- [Source extract]:
==*==
For the inexperienced operator, placing a mini-screw can initially seem a daunting prospect. Indeed, Cho et al3 found that, in 21% of cases, inexperienced users were more likely to contact the roots of adjacent teeth during placement, compared to just 13% for experienced users. Placement of mini-screws in the palate, such as in between palatal roots of upper molar teeth, have the advantage of there being more interradicular bone and space, as described by Baumgaertel4 and some studies, such as the one by Mannchen and Schatzle,5 have shown the success rates of mini-screws when placed in this area to be as high as 92%. In our case, it was decided to use a single mini-screw with carefully applied force vectors from an elastomeric chain to a band cemented on the UR7 to achieve the desired tooth movement. Indeed, it was deemed that traction from a temporary anchorage device placed in the palate would, by itself, provide an optimal method of providing orthodontic traction to the UR7, without needing to use any other orthodontic appliance or system.
Case report
Upper and lower alginate impressions were taken to construct both study and working models. Pre-treatment periapical views of the UR7 region were taken to establish the root morphology regarding divergence of the palatal roots of the UR7 and UR6, which is not usually as critical for mini-screw placement as it would be buccally due to the increased interdental bone and space present on the palatal aspect. One of the potential hurdles in placing a mini-screw in the palate can, however, be access and achieving the correct orientation for optimal placement without damaging the adjacent structures. This applies particularly for the less experienced operator. In our case, a customized lab-made stent was made to act as an initial guide for the path of insertion and to help locate correct placement of the mini-screw.
==*==
- [Dataset extract]:
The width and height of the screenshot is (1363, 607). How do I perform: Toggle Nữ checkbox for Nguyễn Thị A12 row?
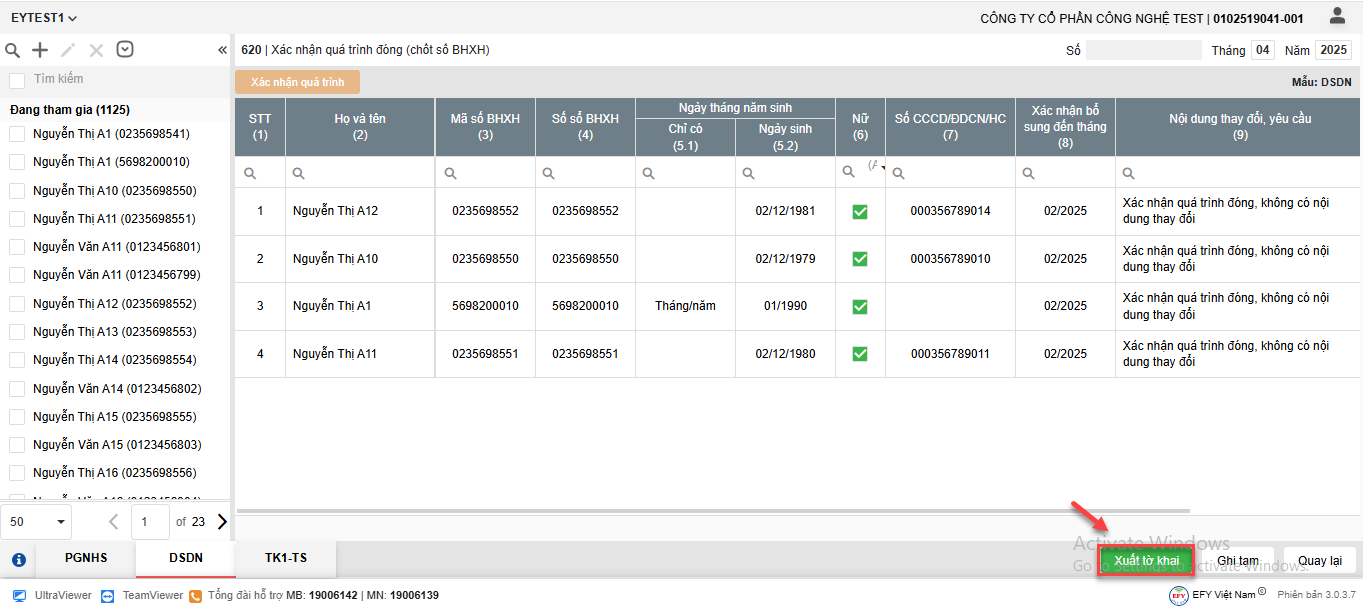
==*==
- [Things to do]:
**a.** Answer these about the mini-screw passage, one line each:
(i) According to Cho et al, in what percentage of cases did inexperienced users contact the roots of adjacent teeth during placement?
(ii) How high have success rates been shown to be for mini-screws placed between palatal roots of upper molars?
(iii) What was made to guide the path of insertion of the mini-screw?
**b.** In two sentences, what does the mini-screw passage say?
**c.** Extend the mini-screw passage, picking up right after its final sentence.

- [Exercise results]:
**a.**
(i) 21%
(ii) As high as 92%
(iii) A customized lab-made stent

**b.** Placing mini-screws in the palate offers more interradicular bone and space and high reported success rates, so in this case a single palatal mini-screw, with force from an elastomeric chain to a band on the UR7, was judged enough by itself to provide traction to that tooth. Study and working models and pre-treatment periapical views were prepared, and because access and correct orientation can be hurdles in the palate, especially for less experienced operators, a customized lab-made stent was made to guide insertion and locate placement.

**c.**
Soft tissue analgesia was achieved by application of topical lidocaine anaesthetic gel and 0.2 ml palatal infiltration with 1:80,000 2% lidocaine/epinephrine. Figure 2 shows immediate placement of the self-drilling mini-screw (VectorTAS™, Ormco). This self-drilling mini-screw has the added advantage that no pilot hole was required, with some studies, such as the one by Kim et al,6 demonstrating that this can achieve better primary stability. Figure 3 illustrates movement of the UR7 into a palatal position after 6 weeks of initial traction. Figure 4 demonstrates full alignment of the UR7 and correction of the associated scissorbite at 14 weeks with good stability of the palatal mini-screw. Following removal of the band on the UR7, an upper alginate impression was taken for construction of an upper removable retainer (1.0 mm Essix ACE), which the patient was instructed to wear for retention at night-time.
Conclusion
This case report has described a simple, yet effective technique to provide orthodontic traction to a tooth without the use of a full conventional fixed or removable appliance, resulting in full resolution and correction of the scissorbite (Figure 5). It is an effective technique to consider using for patients who do not wish to have fixed appliances placed. Without the use of a mini-screw, achieving the above treatment mechanics and getting the desired end result in such a short treatment duration would have been challenging.